Given information =
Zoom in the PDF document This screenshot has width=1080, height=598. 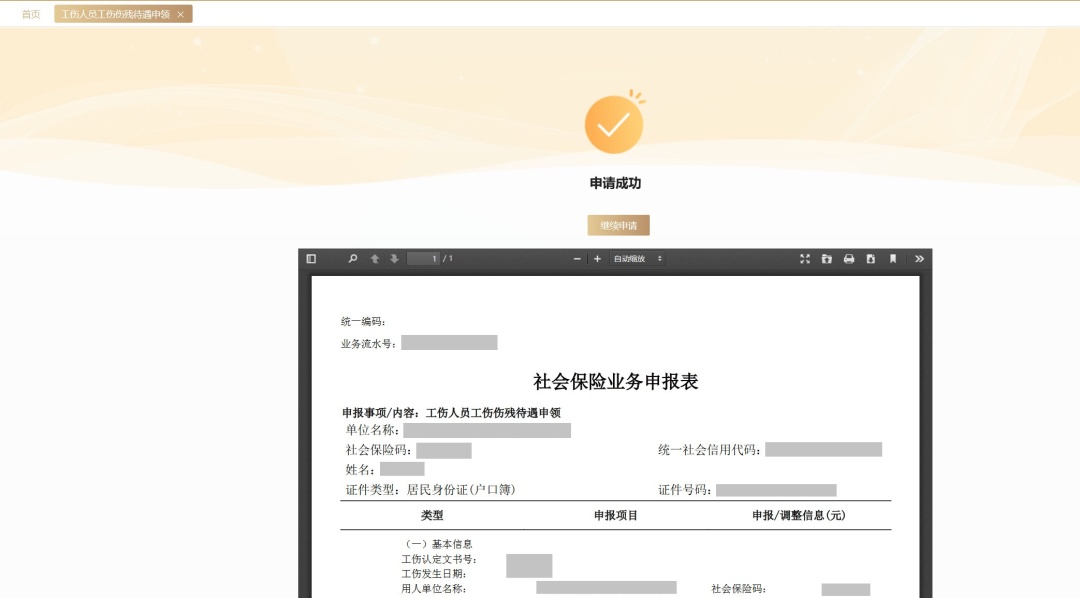(597, 259)
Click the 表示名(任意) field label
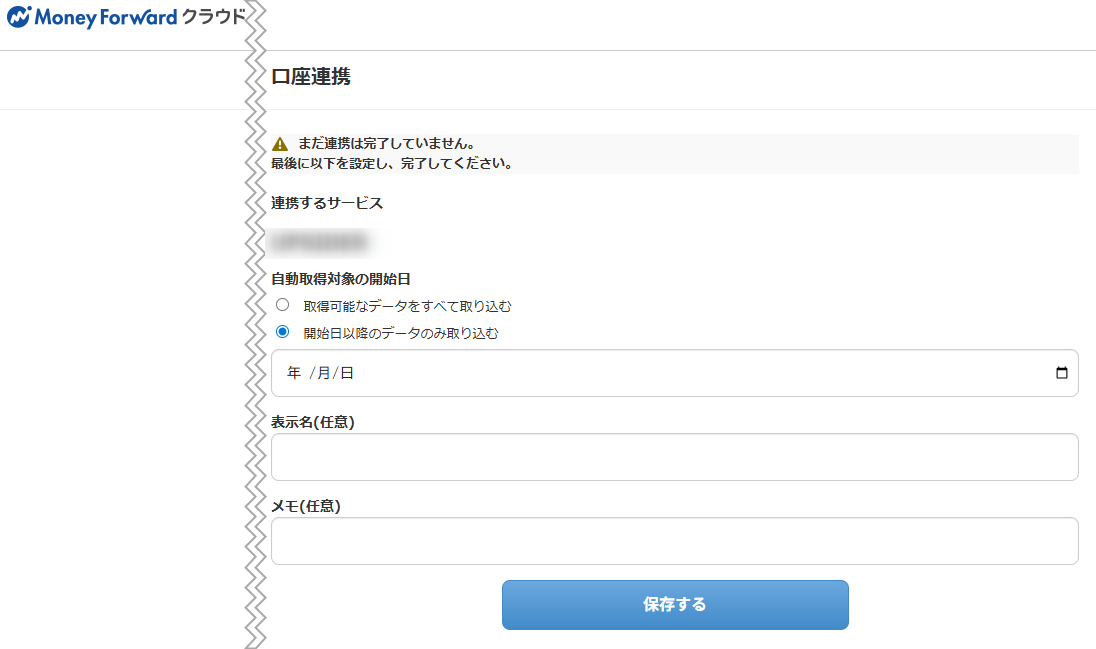The image size is (1096, 649). point(313,422)
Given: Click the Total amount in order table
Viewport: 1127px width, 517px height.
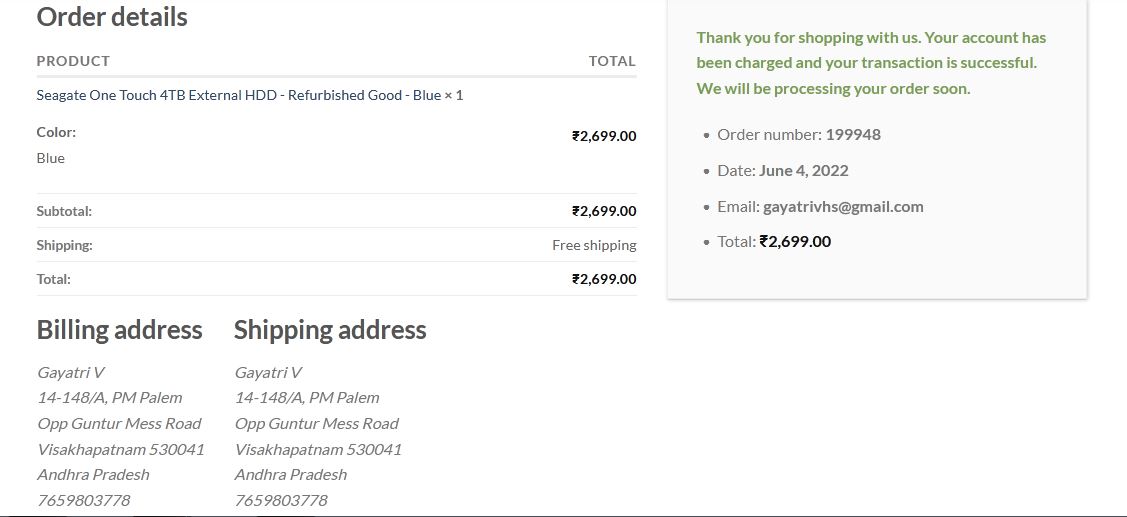Looking at the screenshot, I should pos(604,279).
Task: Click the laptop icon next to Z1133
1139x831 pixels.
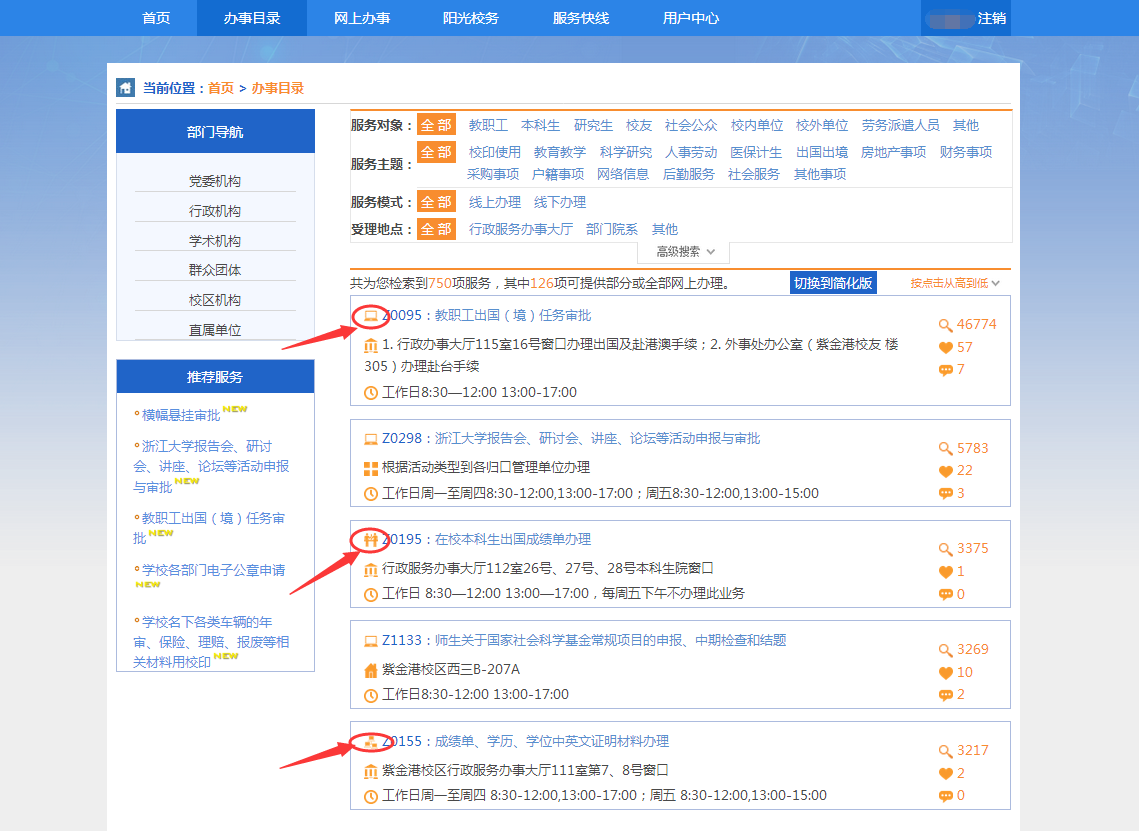Action: click(370, 641)
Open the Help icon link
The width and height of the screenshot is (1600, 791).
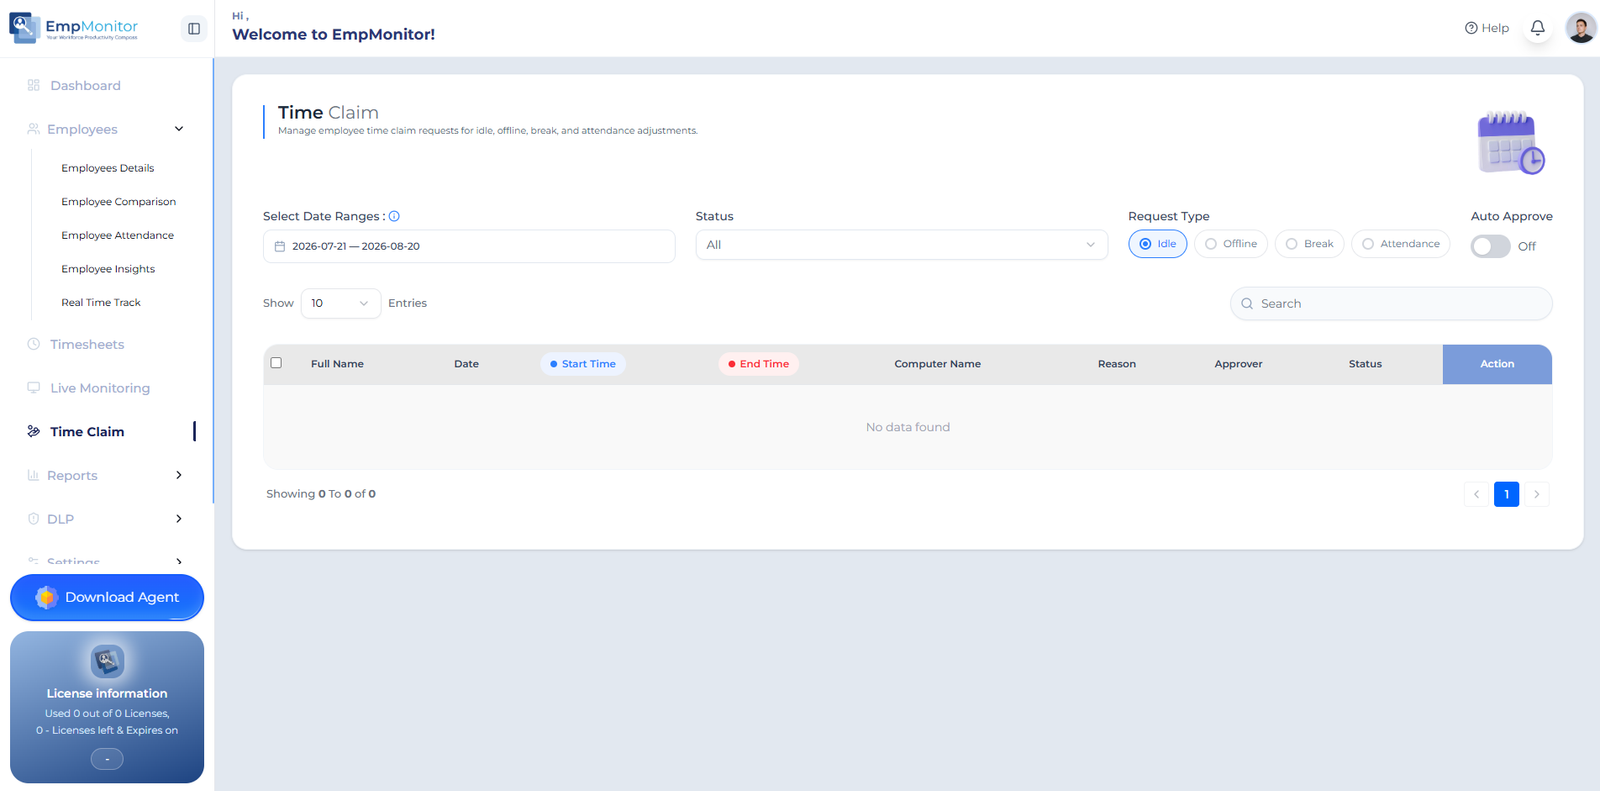tap(1486, 28)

Work instruction =
Extract each line holding the word "icon" from the records.

Result of this exercise =
Task: Click the laptop icon next to Z1133
Open the Help icon link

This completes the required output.